18% of the characters have multiple Cangjie codes. This is because Unicode unifies minor variants of the 'same' ideographs, whose strokes and structures might differ slightly but are significant enough to be considered different in Cangjie codes.
Ideographs in Unicode is still in expansion. Most of the newly adopted ideographs don't have a definite pronunciation in many East Asian languages, phonetic inputs are not viable for them, leaving Cangjie one of the viable visually based input methods. Each time a new Unicode extension comes out, it is dreadful to encode those new ones with Cangjie codes. So this neural network aims at assigning Cangjie codes to new ideographs automatically.
In this task, I use standard Transformer encoder-decoder structure with a feed forward layer as image enbedding layer. The structure is exactly the same as in Attention Is All You Need, the image encoder is a 2-layer feed forward block, the same as the one in Transformer.
An image is 128x128 matrix, first it is divided into 16x16 patches, 64 in total, non-overlapping. For each patch, the 16x16 data is flattened to an array of 128 length. This step of transformation changes the image from 128x128 to 8x8x128. Then the last dimention goes through the feed farward block as in Transformer, added by 8x8 positional encoding, then flattened again, resulting in a 64xembed_dim
tensor as input to Transformer.
The Cangjie code is tokenized, with added and special tokens, as well as a separator. Since one character can have multiple Cangjie codes, those different codes are grouped togather with the separator in between. For example: 令: osl
, 令: oni
is rewritten as 令: osl,oni
, following simple alphabetic order. Then the tokens go through embedding, resulting in token_len
xembed_dim
A typical padding mask (0-padded) is generated in embedding step as well. The token as input is shifted to the right, so that it's always that the previous token is used to predict the next.

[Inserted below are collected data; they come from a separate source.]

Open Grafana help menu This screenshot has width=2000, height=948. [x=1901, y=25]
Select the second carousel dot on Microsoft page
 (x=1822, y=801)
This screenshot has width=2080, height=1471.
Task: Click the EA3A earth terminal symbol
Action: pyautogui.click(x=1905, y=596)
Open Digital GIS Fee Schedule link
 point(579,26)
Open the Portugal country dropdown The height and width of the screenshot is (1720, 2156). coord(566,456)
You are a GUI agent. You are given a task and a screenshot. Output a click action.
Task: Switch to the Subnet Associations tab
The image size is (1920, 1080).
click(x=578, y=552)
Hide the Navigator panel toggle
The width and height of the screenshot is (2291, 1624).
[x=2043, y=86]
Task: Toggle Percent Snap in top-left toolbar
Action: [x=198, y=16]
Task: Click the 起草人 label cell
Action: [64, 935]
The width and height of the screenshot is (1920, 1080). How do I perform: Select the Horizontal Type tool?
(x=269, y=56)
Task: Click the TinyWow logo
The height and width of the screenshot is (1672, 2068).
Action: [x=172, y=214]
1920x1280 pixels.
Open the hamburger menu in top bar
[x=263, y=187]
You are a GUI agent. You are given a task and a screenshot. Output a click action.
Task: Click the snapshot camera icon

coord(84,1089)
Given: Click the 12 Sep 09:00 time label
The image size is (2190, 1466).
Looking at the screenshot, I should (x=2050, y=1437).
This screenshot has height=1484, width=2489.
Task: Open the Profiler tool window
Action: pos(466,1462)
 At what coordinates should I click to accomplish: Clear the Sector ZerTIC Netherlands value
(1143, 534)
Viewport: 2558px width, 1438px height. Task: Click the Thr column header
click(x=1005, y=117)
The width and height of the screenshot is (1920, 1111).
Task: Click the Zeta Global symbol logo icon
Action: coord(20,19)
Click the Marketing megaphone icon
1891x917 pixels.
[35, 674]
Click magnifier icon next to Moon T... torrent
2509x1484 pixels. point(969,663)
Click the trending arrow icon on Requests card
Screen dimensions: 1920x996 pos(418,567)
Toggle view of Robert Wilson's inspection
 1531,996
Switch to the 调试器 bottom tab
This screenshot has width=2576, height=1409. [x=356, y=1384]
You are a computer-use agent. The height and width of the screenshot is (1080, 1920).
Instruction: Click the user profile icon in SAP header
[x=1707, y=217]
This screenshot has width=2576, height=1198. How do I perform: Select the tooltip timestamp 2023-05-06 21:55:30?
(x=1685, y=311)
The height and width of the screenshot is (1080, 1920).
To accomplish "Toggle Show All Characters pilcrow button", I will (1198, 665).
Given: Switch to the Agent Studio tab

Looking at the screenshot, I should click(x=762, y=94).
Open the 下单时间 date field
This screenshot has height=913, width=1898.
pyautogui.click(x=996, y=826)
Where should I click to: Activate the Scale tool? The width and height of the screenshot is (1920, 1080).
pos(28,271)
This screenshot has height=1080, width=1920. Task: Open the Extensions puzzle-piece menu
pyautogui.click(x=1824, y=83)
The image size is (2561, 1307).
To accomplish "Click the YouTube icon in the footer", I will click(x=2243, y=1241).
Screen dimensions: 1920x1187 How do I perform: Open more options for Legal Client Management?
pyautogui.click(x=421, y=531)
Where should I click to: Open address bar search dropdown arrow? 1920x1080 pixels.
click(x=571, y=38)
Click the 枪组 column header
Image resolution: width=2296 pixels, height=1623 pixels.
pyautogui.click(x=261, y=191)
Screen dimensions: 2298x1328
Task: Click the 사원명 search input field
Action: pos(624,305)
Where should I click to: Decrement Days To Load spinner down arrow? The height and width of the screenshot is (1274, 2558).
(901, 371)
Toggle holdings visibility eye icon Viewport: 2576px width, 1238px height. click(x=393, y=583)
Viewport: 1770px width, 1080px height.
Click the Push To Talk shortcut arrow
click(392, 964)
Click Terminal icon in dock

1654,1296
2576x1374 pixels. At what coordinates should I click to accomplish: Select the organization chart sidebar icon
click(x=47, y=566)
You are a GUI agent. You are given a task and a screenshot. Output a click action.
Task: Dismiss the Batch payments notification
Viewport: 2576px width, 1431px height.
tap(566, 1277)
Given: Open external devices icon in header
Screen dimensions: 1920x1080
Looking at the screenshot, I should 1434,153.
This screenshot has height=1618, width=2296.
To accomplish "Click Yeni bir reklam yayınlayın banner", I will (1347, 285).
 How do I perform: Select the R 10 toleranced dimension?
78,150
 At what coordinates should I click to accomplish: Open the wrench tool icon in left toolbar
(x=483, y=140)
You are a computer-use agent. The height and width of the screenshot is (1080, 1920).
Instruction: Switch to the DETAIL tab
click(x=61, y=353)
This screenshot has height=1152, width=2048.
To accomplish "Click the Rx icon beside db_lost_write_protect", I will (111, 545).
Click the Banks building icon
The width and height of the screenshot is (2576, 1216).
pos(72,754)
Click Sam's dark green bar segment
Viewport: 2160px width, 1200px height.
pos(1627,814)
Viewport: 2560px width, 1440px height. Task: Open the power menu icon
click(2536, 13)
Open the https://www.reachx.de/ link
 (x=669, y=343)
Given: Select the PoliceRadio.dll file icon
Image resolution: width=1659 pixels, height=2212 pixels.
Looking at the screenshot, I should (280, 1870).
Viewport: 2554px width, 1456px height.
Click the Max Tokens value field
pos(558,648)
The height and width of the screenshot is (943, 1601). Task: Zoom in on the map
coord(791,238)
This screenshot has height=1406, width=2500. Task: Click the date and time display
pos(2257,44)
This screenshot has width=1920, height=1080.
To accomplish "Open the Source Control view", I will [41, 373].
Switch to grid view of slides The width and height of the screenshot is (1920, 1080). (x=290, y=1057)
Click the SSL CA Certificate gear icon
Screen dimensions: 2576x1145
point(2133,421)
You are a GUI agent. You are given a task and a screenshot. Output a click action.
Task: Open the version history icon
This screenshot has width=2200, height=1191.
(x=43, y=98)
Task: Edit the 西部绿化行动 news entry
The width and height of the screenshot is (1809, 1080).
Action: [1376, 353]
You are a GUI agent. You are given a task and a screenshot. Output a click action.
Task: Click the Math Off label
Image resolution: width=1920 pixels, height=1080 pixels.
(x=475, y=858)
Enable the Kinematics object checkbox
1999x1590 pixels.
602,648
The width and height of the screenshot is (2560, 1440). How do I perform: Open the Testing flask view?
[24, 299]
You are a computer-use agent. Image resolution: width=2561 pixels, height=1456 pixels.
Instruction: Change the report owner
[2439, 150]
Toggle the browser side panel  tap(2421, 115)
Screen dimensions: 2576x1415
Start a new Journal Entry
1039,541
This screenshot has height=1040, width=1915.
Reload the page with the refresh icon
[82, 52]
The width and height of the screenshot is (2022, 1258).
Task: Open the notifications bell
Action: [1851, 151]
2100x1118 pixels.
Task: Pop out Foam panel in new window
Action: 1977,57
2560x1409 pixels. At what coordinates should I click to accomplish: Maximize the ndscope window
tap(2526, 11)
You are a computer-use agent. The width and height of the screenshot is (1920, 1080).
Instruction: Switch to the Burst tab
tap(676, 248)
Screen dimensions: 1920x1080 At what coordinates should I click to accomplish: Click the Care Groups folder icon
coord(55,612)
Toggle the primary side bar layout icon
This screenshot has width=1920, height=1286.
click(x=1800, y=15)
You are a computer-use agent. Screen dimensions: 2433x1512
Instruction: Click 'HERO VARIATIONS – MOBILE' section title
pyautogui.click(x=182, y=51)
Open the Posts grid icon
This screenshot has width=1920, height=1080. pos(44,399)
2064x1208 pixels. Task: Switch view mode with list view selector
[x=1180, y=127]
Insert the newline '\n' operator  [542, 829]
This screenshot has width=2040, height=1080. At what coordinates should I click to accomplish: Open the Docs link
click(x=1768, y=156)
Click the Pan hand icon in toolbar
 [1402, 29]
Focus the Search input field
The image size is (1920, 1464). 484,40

Embedded image is fed into encoders, embedded tokens are fed into decoders with both padding mask and causal mask. After the transformer is done, a simple fully connected layer is used to transform the output to probabilities over the token space.
To train this model yourself, you may need to download TH-Tshyn fonts, the 3 fonts (0, 1, 2) are the only fonts covering all Unicode ideographs. A copy of Cangjie code is already included in the data dir (source).
The model is written with TensorFlow 2.10, other framework requirements are included in requirements.txt
file. It is highly recommended to use GPU to train this model. The default model has 178_059_806 parameters, then pruned with 9_198_297 non-zero ones.
To train the model, first install all the requirements in requirements.txt
, then download the font mentioned above, then run base_train.py
, prune.py
and tflite.py
. A trained tflite model is provided in the Release page.
The training and validation results from the latest run is shown in this figure below. dark and yellow lines are on training set, cyan and purple lines are on validation set. The main session is 100 epochs, and the tailing session is pruning, which takes 20 epochs.
Accuracy shown above is calculated on per code basis. Full-code accuracy is 99% in training and 85% on validation.
A pretrained model is ready in the release page, which can be used directly with evaluate.ipynb
. The model file is a tflite binary, it can also be deployed in other programing languages and environments.
GPL 3.0